For applying oil to the front lens of the substage condenser, use the following considerations:
- Make certain that the mechanical stage of the microscope has an opening of sufficient size to allow scanning of the oiled specimen without spilling oil onto the bottom of the stage. Many advanced research microscopes have a stage insert that is removable for use with oil. Remove the specimen slide from the microscope stage before applying oil to the condenser top lens.
- In a manner similar to oiling an objective, place a drop of oil on the bottom of the microscope slide and apply a similar drop to the front lens of the substage condenser. Make sure that the condenser is slightly lowered in its rack before replacing the microscope slide on the stage. After the slide has been placed on the stage, rack the condenser back to the proper position while carefully observing the oil droplets on the condenser lens and microscope slide. These droplets should merge into one as the condenser is brought into proper position.
- As you scan the surface of an oiled microscope slide, periodically observe the position of the stage with respect to the objective and condenser front lens to assure that there is a continuous bead of oil between these elements and the microscope slide. When scanning over a large area on a microscope slide, it is often necessary to reapply some oil to assure continuity of the imaging medium.
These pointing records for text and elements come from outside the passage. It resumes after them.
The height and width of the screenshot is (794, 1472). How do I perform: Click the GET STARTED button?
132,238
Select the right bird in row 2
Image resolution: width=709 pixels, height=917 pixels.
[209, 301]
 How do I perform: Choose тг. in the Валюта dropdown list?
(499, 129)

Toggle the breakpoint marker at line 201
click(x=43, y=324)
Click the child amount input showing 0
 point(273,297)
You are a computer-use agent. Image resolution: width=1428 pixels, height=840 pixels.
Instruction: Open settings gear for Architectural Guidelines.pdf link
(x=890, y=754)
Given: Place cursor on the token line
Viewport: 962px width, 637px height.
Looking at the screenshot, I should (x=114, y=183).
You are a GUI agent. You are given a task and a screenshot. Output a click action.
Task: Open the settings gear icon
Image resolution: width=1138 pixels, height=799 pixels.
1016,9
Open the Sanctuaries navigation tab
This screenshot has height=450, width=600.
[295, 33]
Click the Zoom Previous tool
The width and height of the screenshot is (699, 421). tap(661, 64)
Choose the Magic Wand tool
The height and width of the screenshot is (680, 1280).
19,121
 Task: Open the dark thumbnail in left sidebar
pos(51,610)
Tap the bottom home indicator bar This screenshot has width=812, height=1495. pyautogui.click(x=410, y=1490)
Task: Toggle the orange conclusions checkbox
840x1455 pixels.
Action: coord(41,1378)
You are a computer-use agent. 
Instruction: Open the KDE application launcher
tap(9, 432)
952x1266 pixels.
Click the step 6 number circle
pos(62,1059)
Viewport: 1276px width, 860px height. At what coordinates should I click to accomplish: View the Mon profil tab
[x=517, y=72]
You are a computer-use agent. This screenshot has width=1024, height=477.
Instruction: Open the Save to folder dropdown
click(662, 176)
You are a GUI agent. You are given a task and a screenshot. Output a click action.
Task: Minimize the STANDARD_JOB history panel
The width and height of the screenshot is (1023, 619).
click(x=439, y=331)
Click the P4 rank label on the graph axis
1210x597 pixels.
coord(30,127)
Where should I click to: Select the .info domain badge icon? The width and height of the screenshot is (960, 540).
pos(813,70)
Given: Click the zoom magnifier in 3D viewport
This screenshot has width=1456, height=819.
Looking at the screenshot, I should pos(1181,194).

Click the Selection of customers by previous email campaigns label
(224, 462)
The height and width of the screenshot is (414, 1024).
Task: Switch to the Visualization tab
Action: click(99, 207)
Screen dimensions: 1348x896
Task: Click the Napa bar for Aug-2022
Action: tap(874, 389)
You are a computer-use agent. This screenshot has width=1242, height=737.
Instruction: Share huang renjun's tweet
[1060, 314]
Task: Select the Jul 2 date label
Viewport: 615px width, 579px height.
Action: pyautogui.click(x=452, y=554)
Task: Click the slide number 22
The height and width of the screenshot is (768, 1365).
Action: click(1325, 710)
|Keep The Lenses Clean and Oil-Free
|Always strive to make sure that your microscope objective and substage condenser front lenses are kept clean and free of immersion oil. Many manufactures advertise non-drying immersion oils that are reported to have such a high vapor pressure that solvents will not evaporate, leaving crystalline residue on optical surfaces. This may be almost true in some instances, but it is dangerous to gamble with expensive optical equipment. Use a Q-tip or lint-free paper or cloth to gently wipe excess oil from the lenses and microscope slide after experiments are finished. After the oil is removed, use a suitable solvent to remove traces of immersion oil from the lenses. Failure to clean lenses properly may result in small crystallites forming on the coated surfaces when immersion oils either dry or collect dust and other contaminating particles from the atmosphere.